At its Build developers conference in April this year, Microsoft announced "Project Islandwood" - the "Windows Bridge for iOS" that lets iOS and Android developers port their apps to Windows.
Microsoft finally made another surprise move on Thursday by open sourcing an early version of its toolkit for iOS to help iOS developers move their apps more easily to Windows 10.
The source code for an early preview of "Windows Bridge for iOS" is now available on GitHub under the MIT open-source license.
By releasing the preview of iOS Bridge, Microsoft wants the open-source community to contribute code, comments, testing, vulnerability reports, before the company launch the final version later this fall.
iOS Toolkit for Building Windows 10 Apps
The iOS Bridge enables developers to create apps that work with both Windows 8.1 and Windows 10 operating systems.
Currently, Microsoft only targets the standard X86 and X64 processor architectures, but by the end of this year, the company will add support for ARM-based systems, specifically for mobile devices.

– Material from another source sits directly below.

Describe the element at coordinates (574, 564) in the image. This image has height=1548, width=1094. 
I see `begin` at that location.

"Our goal with the iOS bridge has never been simply to run iOS apps on Windows," explained Salmaan Ahmed, the product manager on the Windows Bridge for iOS team.
"Rather, our goal is to help you write great Windows apps that use as much of [developers] existing Objective-C code and knowledge as possible. We will, of course, continue to work to expand our iOS compatibility."

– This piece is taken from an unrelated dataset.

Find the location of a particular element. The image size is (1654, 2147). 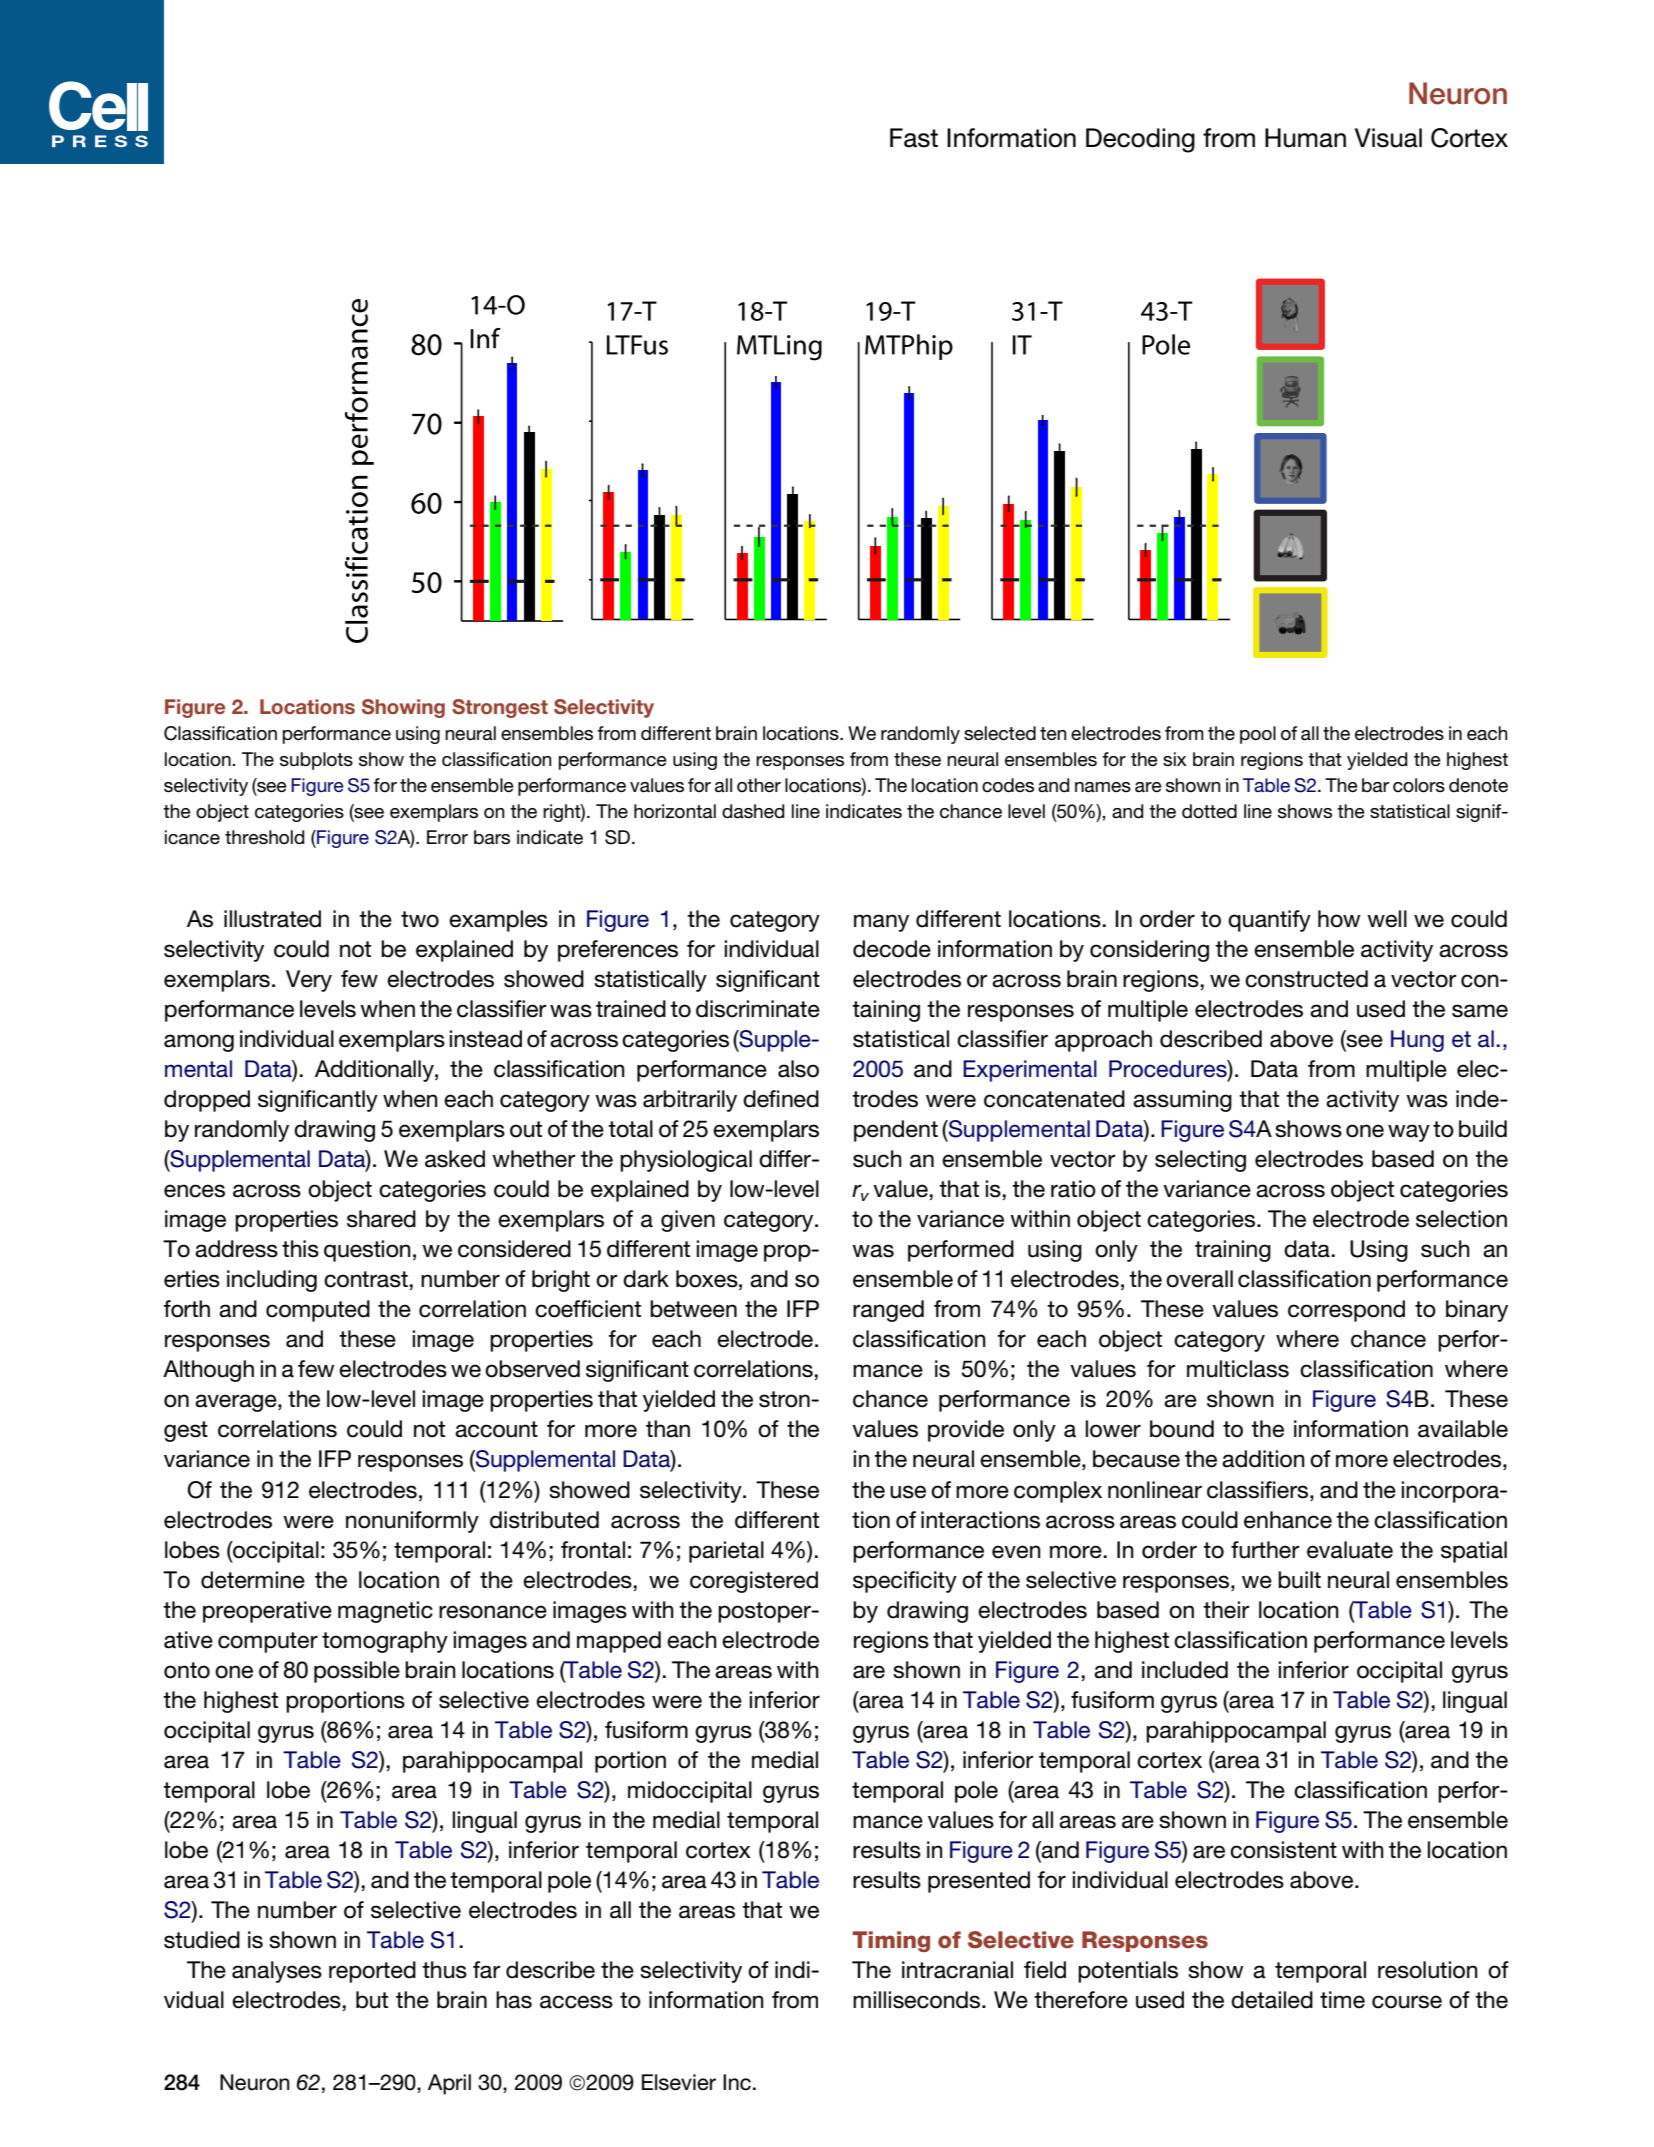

Ahmed also spread light on three core principles that pilot the design and architecture of Windows Bridge for iOS:
- Full Windows API access – Make it easy to use Windows APIs within Objective-C code
- iOS compatibility – Empower developers to re-use as much existing iOS code as reasonably possible
- No sandboxing – iOS and Windows APIs should be able to work together
Bring Android Apps to Windows 10
Alongside "Project Astoria," now called Microsoft's Android bridge, is currently available as a technical preview by invitation only and will be released as a public beta at the end of the month.
Both the toolkits are aimed at making it easier for app developers to bring their existing code to universal Windows apps.
Although Android bridge is limited to just mobile phone apps, iOS Bridge will let developers build apps that work on PCs, tablets, and mobile devices.